■ Aim of the exercise
From the line that has "Where should I click to: Click" down to the last line of the data below, set down every line exactly, but none of the pictures.

::::

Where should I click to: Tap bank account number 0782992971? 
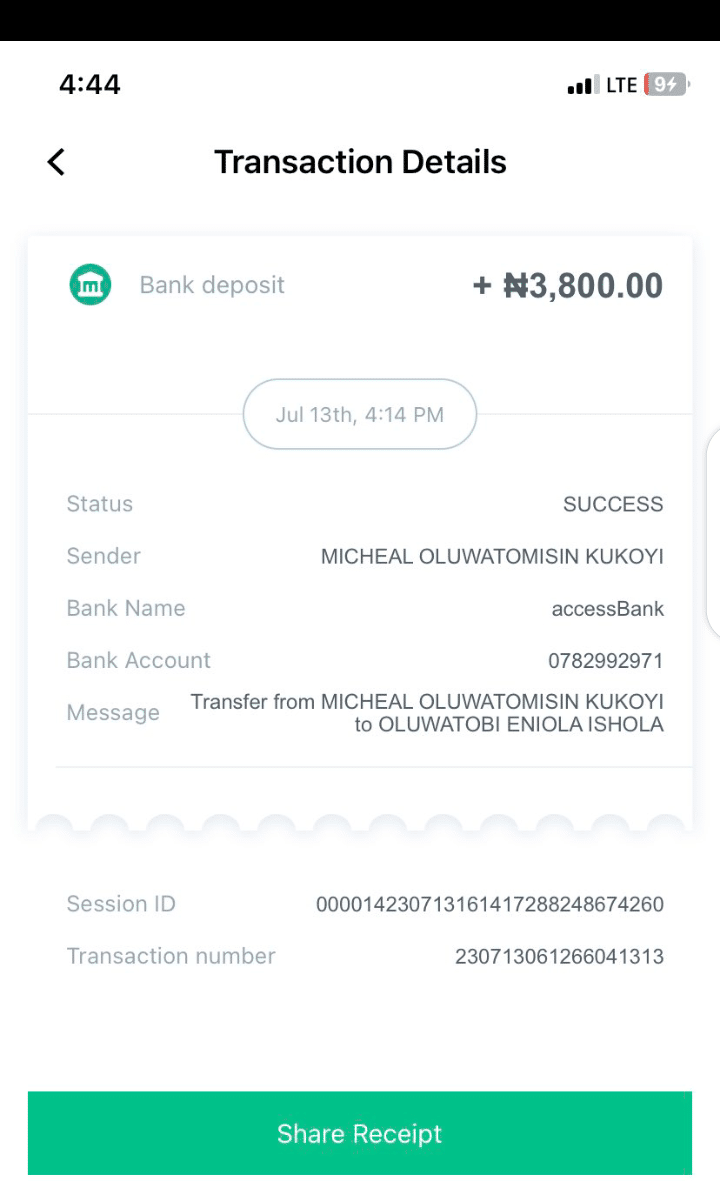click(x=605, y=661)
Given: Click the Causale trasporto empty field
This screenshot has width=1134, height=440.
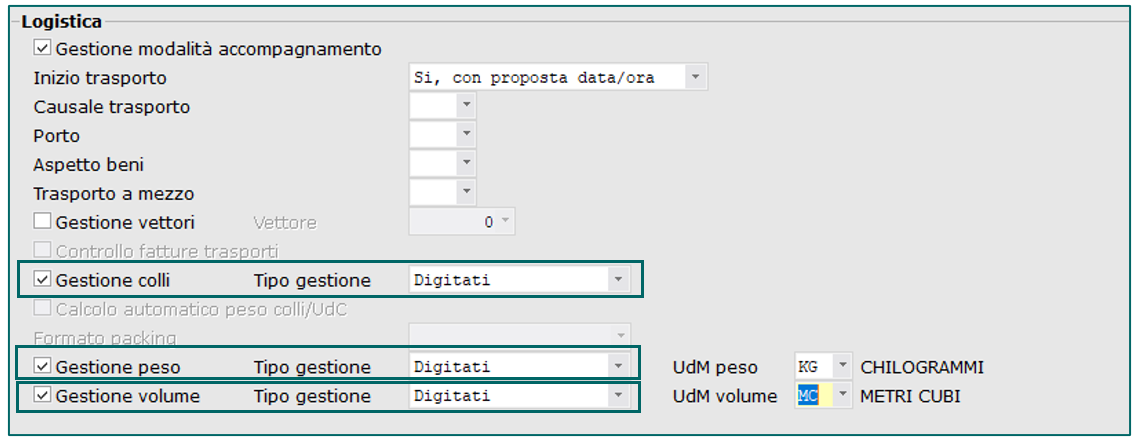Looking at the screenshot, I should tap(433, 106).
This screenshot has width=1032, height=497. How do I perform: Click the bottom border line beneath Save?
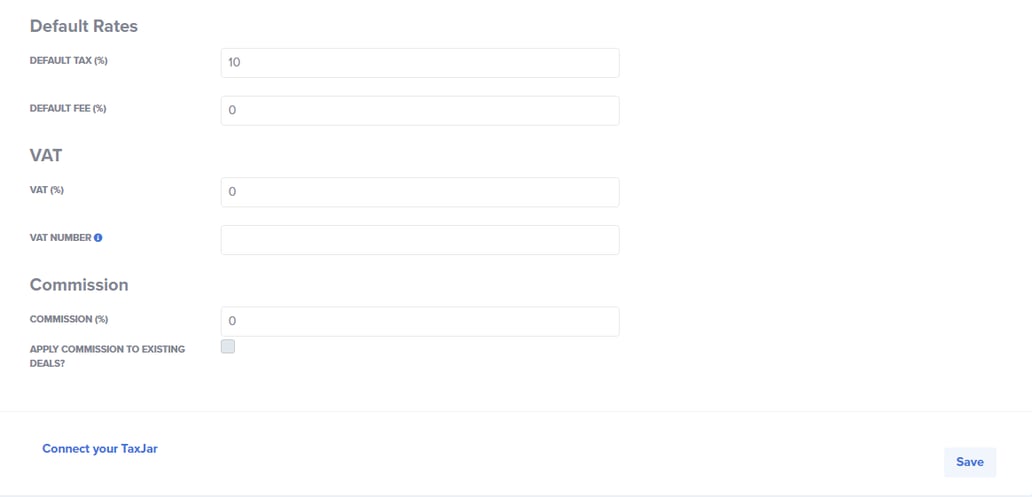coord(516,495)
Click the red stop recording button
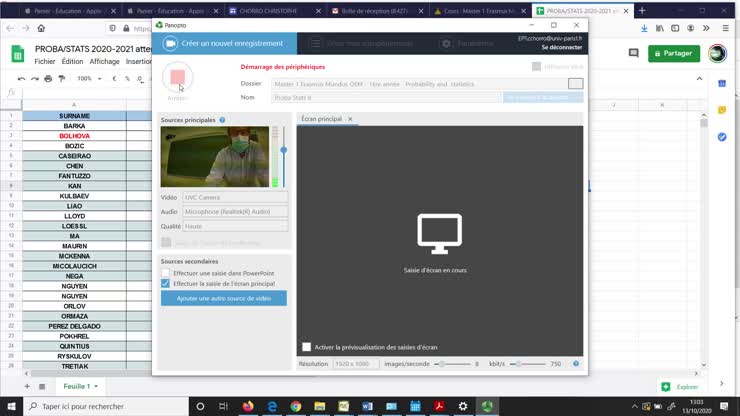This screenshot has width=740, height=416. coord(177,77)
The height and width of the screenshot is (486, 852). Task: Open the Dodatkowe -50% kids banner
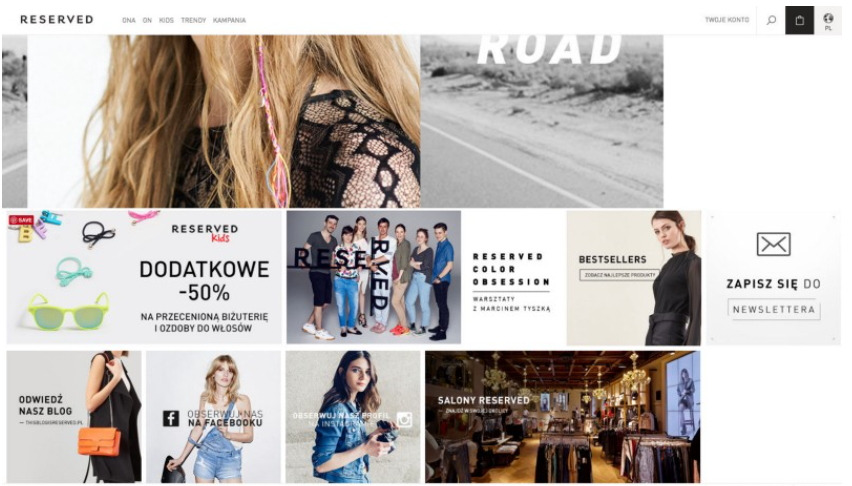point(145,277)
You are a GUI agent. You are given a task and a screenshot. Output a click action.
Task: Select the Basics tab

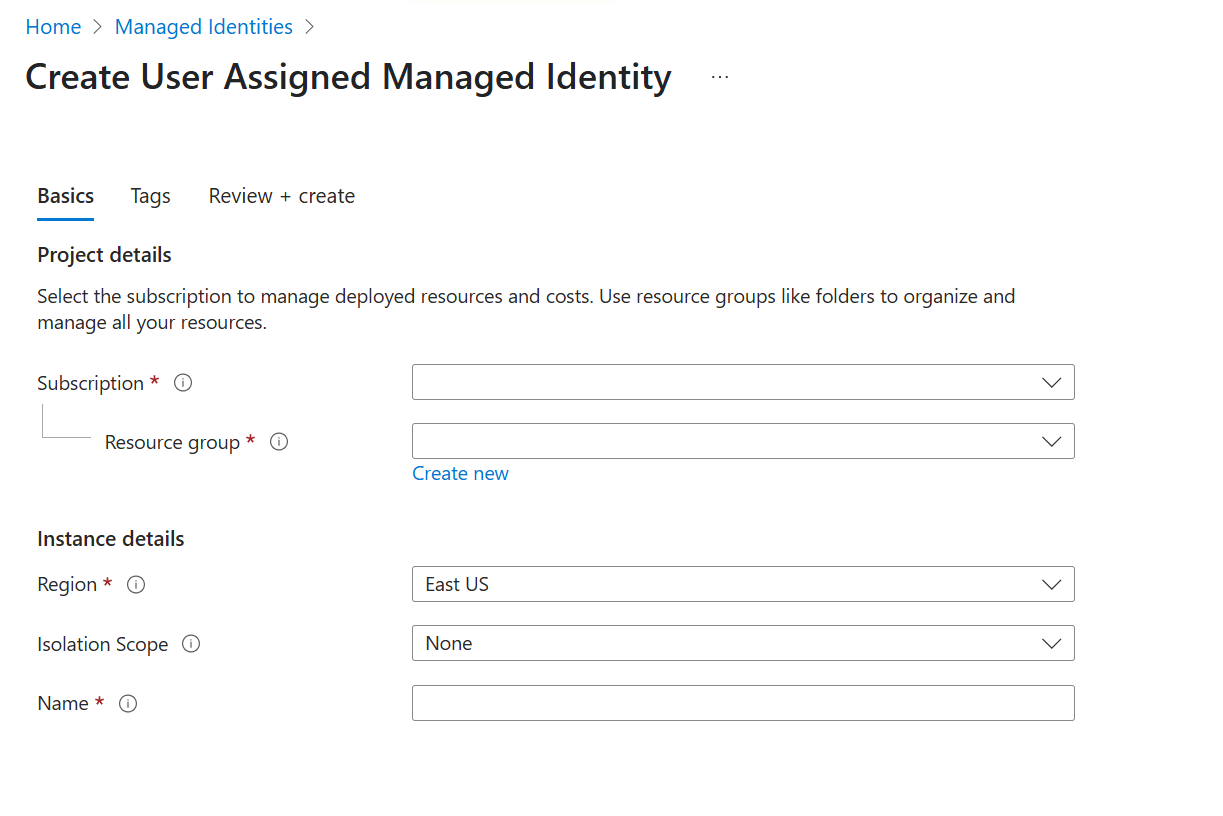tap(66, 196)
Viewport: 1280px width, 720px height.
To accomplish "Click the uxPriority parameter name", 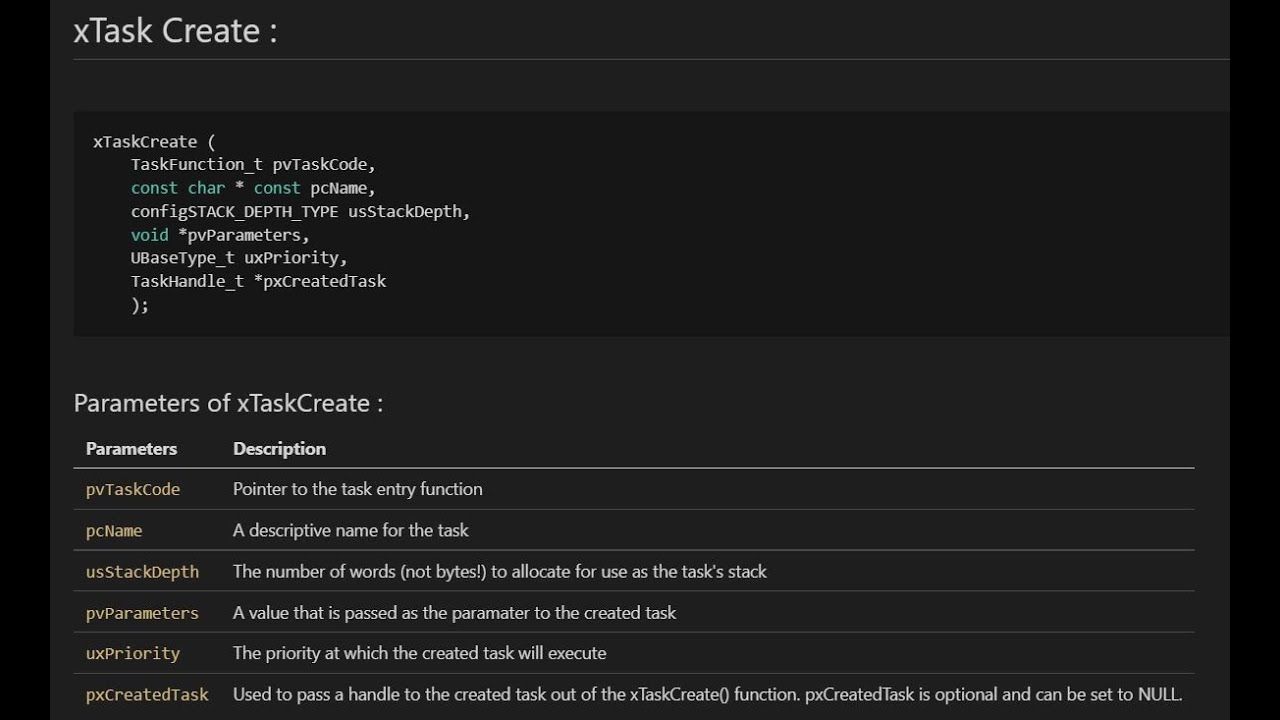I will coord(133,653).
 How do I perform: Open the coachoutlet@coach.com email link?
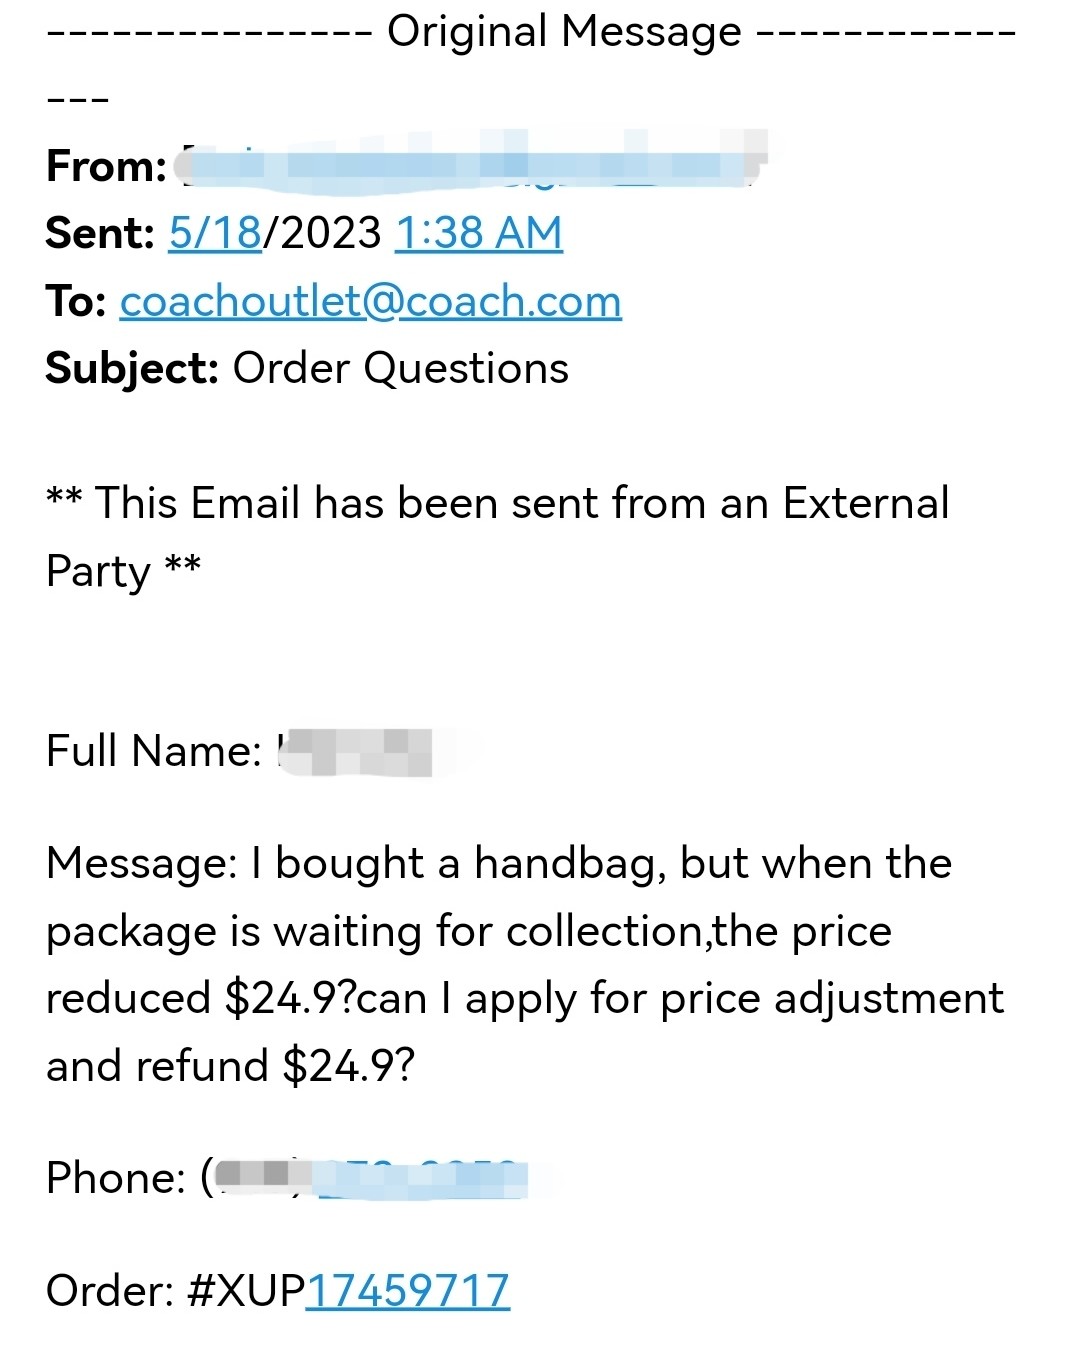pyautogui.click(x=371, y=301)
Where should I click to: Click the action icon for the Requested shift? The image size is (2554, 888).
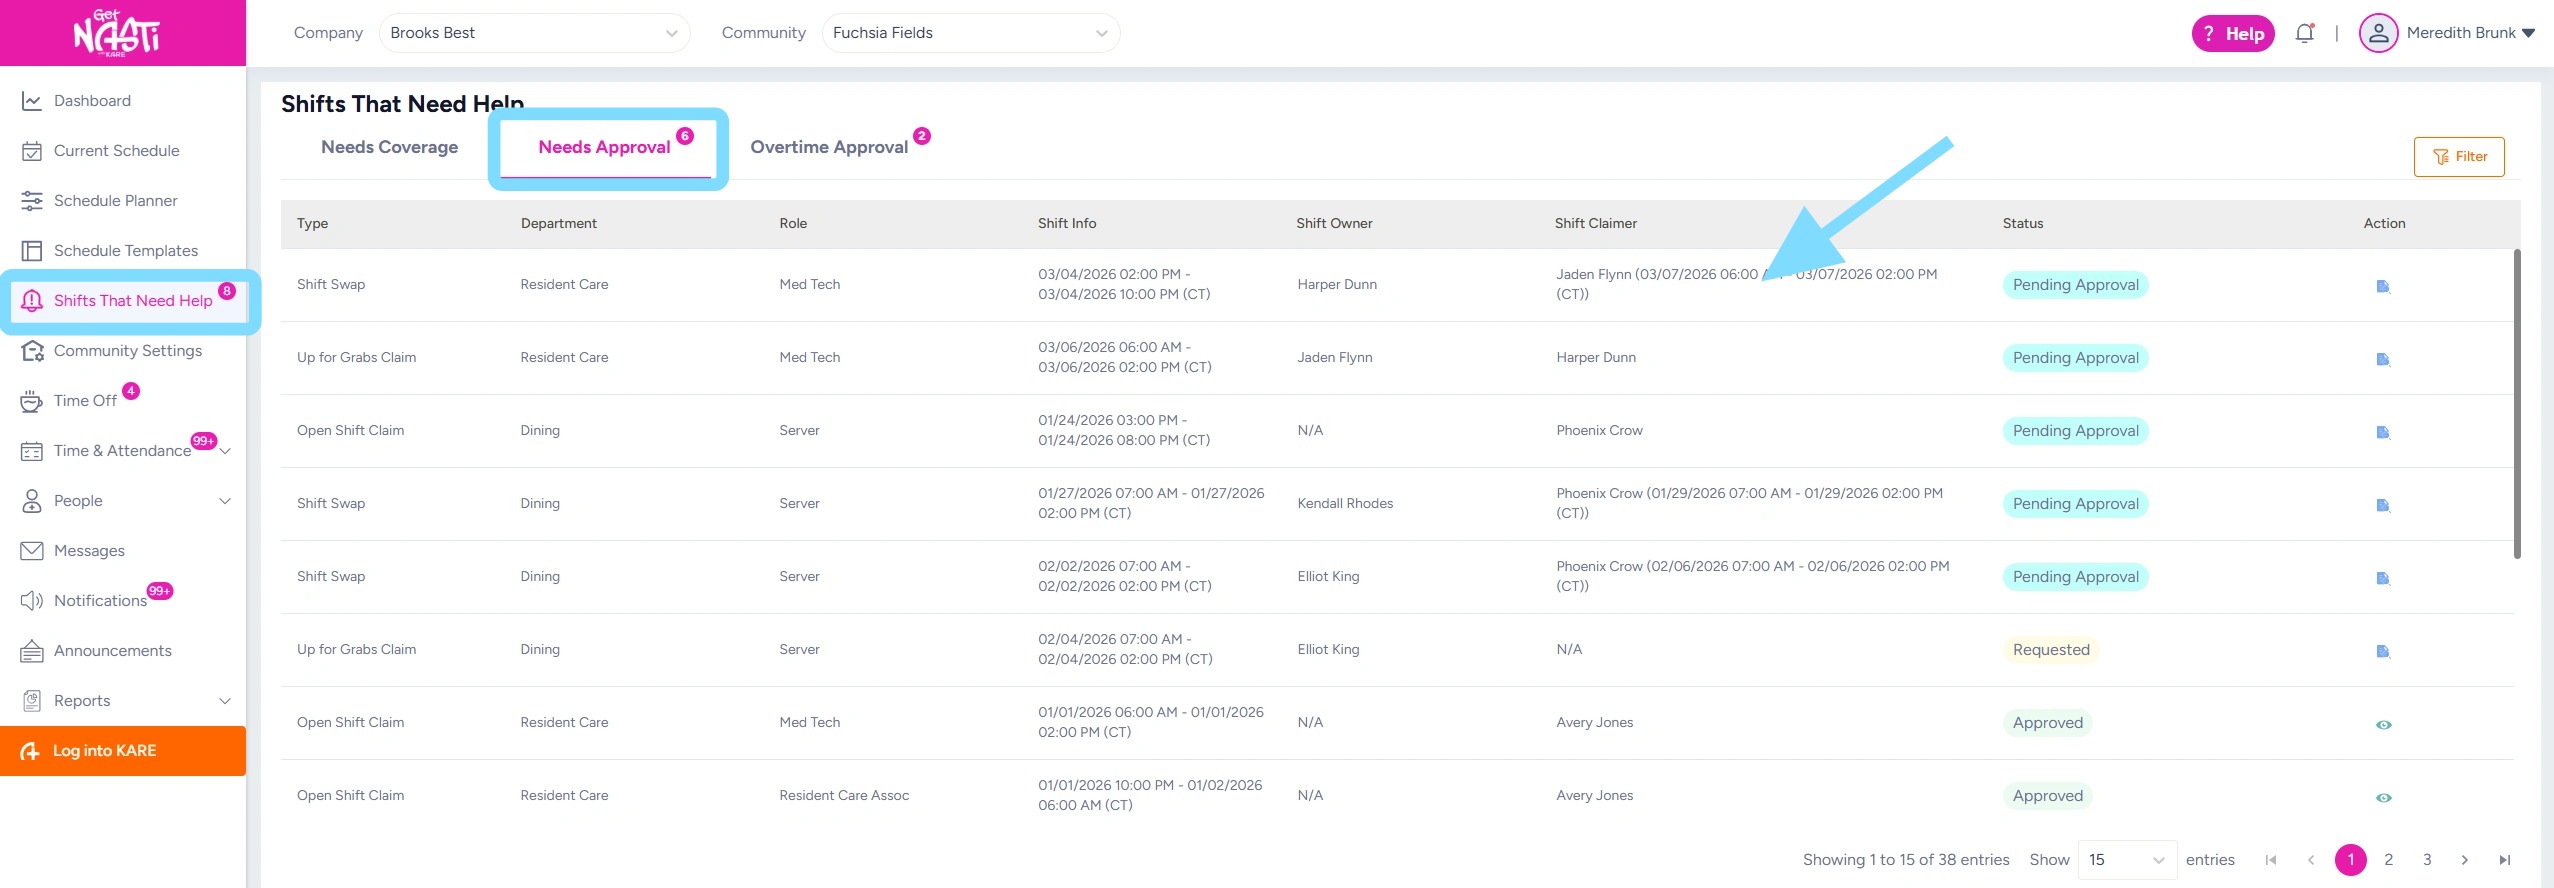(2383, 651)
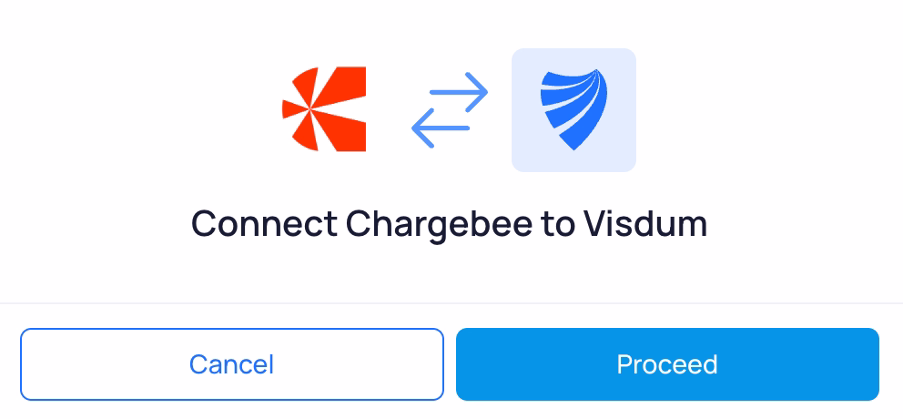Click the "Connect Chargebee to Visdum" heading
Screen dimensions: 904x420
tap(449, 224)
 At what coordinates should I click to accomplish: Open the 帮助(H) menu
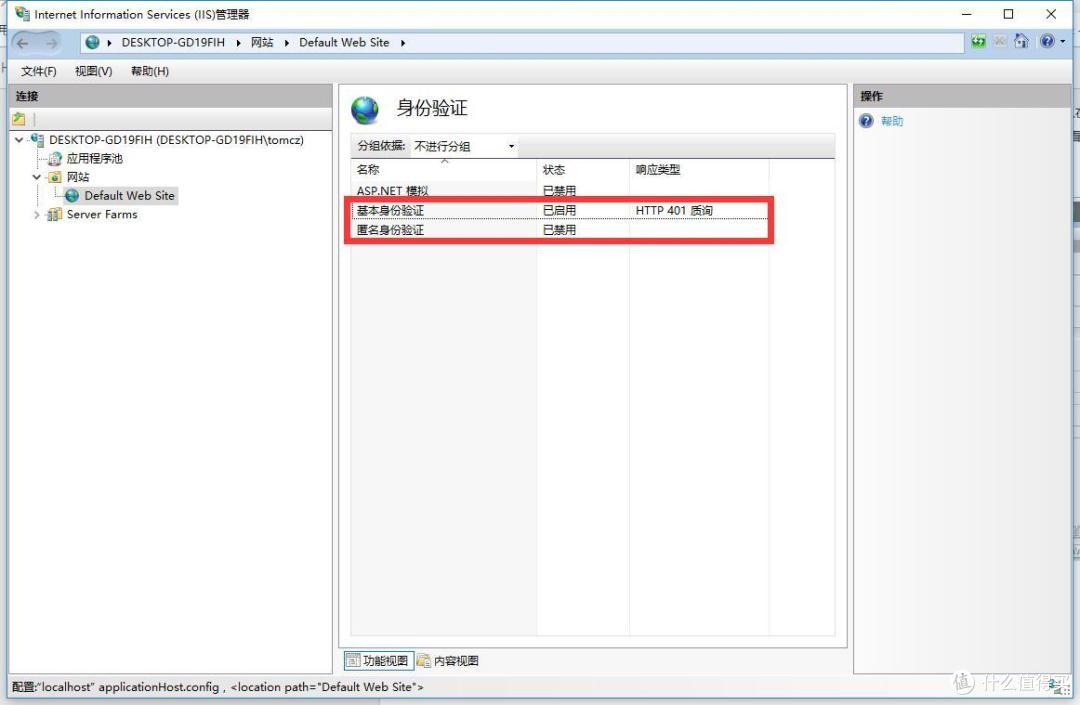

::::

■ Response box
Where should I click to: Click the action icon for the Requested shift? The image size is (2554, 888).
(2383, 651)
Click the "Connect Chargebee to Visdum" heading
Screen dimensions: 904x420
tap(449, 224)
 At what coordinates should I click to accomplish: Open the 帮助(H) menu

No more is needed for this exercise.